Pharmacokinetics and disposition of recombinant human osteoprotegerin (rhOPG) after intravenous administration in female fischer rats.

1. Osteoprotegerin (OPG) is a secreted member of the tumour necrosis factor receptor (TNFR) family that leads to the suppression of the differentiation, activation and survival of osteoclasts. The objective was to investigate the in vivo pharmacokinetics and tissue distribution of full-length recombinant human OPG (rhOPG) as well as its clearance mechanism using (125)I-labelled protein ((125)I-rhOPG) after intravenous administration to female Fischer rats. 2. (125)I-rhOPG was rapidly and predominantly distributed to the liver after dosing (3 mg kg(-1)). Immunohistochemical analysis indicated that rhOPG was located in the sinusoids of the liver. 3. The hepatic uptake of (125)I-rhOPG (0.01 mg kg(-1)) was partly regulated under a saturable process. Pre-dosing of some sulfated glycans (20 mg kg(-1)), especially dextran sulfate, heparin and fucoidan, markedly inhibited the hepatic uptake of (125)I-rhOPG. The clearance of (125)I-rhOPG was markedly reduced by the conjugation of dextran sulfate. 4. The results suggested that the hepatic clearance of (125)I-rhOPG was mainly mediated by the interaction with glycosaminoglycans.

=======

> _Things to do_:
1: Answer these questions from the rhOPG abstract:
(a) After what dose was (125)I-rhOPG rapidly and predominantly distributed to the liver?
(b) Where in the liver did immunohistochemical analysis locate rhOPG?
(c) The conjugation of which substance markedly reduced the clearance of (125)I-rhOPG?
2: List the sulfated glycans that the rhOPG abstract names as markedly inhibiting the hepatic uptake of (125)I-rhOPG.
The entries are separate material with no connection to the abstract.

=======

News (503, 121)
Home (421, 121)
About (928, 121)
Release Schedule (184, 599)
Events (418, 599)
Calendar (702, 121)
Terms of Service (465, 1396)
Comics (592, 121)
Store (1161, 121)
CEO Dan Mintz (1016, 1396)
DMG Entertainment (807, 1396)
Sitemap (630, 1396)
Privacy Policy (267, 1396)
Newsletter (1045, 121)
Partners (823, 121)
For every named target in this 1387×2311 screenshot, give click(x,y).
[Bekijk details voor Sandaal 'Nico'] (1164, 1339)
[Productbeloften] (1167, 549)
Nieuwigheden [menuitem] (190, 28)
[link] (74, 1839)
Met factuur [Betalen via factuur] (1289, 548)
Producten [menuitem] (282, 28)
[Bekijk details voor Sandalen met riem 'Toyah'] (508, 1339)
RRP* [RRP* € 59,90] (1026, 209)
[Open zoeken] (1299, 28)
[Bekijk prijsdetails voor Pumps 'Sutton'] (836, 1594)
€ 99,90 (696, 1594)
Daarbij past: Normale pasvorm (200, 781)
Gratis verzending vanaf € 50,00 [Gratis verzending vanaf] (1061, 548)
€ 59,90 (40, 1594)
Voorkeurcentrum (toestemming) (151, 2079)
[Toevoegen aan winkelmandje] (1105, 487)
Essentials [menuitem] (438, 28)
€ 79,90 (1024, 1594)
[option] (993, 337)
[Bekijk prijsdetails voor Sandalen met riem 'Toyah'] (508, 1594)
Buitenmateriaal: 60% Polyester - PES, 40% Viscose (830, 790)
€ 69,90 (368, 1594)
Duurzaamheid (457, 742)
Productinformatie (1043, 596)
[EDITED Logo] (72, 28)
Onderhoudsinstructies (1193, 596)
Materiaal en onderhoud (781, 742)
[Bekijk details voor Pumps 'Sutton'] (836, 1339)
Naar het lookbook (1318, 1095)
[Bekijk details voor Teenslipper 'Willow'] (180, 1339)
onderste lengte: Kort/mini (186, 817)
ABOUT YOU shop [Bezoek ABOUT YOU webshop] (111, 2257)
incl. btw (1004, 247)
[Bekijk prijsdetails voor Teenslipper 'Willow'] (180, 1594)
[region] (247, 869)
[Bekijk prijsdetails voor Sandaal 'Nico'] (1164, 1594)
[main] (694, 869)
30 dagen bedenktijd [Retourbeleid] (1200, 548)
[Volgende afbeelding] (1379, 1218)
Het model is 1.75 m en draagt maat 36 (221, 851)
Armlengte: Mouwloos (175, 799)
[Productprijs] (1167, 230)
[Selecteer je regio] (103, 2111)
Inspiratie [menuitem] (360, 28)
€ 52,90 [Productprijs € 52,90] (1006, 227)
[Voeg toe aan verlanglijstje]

=======

> _Exercise answers_:
1:
(a) 3 mg kg(-1)
(b) In the sinusoids
(c) Dextran sulfate

2:
- Dextran sulfate
- Heparin
- Fucoidan